The same discipline, pointed at the harness itself: a **round** turns session
evidence (e.g. Tesserae-compiled takeaways) into one eval-gated, reversible
patch to the host's own primitives. The kernel owns the *decisions* — evidence
selection, patch validation (path guards + a self-protection deny-list: a round
can never patch its own driver or autonomy config), dedupe, and the apply gate
(kill switch > eval > review-mode > confidence). Hosts bind the I/O through
five protocols and keep the forge in git: one commit per round, revert =
`git revert`.

```python
from autoresearch_core import (
    AutonomyState, EvalCheck, EvalReport, PatchEntry, RoundPatch, decide_round,
)

patch = RoundPatch(round_id="r1", entries=(
    PatchEntry(path="commands/execute-phase.md", kind="markdown", op="modify",
               content="...", rationale="executor keeps forgetting to commit"),
), summary="commit reminder in executor prompt", confidence=0.9)

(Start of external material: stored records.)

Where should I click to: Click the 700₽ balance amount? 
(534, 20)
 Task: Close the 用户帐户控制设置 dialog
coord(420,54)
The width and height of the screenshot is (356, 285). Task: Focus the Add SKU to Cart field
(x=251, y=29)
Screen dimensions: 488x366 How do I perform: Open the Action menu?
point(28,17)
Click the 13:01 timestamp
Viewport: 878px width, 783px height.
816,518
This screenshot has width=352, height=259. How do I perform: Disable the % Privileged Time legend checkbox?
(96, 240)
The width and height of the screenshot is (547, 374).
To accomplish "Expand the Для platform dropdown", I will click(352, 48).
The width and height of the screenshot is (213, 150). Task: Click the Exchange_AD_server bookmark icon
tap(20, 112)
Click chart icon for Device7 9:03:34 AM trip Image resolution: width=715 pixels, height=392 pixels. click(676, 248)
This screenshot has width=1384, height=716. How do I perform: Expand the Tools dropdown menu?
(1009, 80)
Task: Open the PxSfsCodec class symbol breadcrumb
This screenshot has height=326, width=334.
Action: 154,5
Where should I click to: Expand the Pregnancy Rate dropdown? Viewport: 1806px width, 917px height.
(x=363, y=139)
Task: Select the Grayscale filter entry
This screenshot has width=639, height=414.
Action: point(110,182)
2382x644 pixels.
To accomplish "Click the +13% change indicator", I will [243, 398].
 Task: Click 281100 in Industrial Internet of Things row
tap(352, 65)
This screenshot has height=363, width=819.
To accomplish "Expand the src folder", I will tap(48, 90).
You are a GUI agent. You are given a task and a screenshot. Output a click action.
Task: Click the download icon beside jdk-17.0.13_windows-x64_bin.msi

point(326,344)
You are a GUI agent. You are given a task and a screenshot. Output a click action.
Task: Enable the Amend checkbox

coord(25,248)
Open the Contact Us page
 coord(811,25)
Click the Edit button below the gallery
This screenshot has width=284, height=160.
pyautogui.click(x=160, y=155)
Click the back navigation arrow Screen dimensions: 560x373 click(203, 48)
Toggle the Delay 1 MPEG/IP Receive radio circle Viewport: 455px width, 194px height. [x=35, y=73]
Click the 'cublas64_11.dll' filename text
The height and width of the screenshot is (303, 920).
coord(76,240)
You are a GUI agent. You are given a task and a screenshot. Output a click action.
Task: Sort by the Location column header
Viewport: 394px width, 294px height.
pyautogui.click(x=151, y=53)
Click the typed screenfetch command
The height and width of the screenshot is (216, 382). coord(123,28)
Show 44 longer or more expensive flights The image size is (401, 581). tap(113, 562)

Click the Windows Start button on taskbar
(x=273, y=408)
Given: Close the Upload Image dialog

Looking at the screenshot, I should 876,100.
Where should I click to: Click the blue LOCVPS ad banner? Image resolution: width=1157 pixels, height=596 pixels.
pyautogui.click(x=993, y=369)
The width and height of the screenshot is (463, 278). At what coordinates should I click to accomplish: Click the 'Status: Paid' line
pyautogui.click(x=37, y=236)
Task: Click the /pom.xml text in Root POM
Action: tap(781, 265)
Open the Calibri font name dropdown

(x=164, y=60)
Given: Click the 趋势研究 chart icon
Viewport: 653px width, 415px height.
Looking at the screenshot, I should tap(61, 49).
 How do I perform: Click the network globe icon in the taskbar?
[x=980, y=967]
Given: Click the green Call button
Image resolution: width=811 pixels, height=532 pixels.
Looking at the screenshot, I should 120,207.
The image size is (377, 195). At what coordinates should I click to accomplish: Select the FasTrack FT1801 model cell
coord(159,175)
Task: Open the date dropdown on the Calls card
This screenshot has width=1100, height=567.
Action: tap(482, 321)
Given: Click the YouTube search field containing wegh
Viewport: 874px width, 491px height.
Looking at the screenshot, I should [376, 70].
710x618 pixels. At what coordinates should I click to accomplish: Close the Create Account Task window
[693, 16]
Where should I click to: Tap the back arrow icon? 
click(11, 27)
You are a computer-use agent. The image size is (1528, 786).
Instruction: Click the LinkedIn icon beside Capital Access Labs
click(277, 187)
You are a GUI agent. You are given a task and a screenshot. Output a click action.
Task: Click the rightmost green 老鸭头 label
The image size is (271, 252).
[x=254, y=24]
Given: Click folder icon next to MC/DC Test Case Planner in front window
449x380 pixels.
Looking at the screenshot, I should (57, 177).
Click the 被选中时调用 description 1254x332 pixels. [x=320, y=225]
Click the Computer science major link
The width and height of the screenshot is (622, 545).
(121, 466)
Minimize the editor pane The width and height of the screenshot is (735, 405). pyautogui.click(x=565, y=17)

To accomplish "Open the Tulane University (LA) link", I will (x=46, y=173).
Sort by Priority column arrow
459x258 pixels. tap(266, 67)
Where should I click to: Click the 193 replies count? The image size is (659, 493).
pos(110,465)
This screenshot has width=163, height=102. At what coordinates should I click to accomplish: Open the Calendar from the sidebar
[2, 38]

decide_round(patch, AutonomyState(), set(), EvalReport(checks=(EvalCheck("lint", 0),)))
# ('evaluated', 'awaiting review (harness_review)')   — review mode is the default
```

Reference host: GRD's `gd harness round`. Design:
[life-harness rounds spec](https://github.com/ca1773130n/autoresearch-core/blob/main/docs/superpowers/specs/2026-06-06-life-harness-rounds-design.md).
Note: the package version is locked to GRD's version line from 0.4.3 onward
(see [RELEASING](https://github.com/ca1773130n/autoresearch-core/blob/main/RELEASING.md)).

## Development

```bash
pip install -e ".[dev]"
pytest -q --cov=autoresearch_core
```

The test suite includes a parity suite (`tests/test_parity.py`) that pins
behaviour to the GRD TypeScript implementation.

## License

MIT © Cameleon X — see [LICENSE](LICENSE).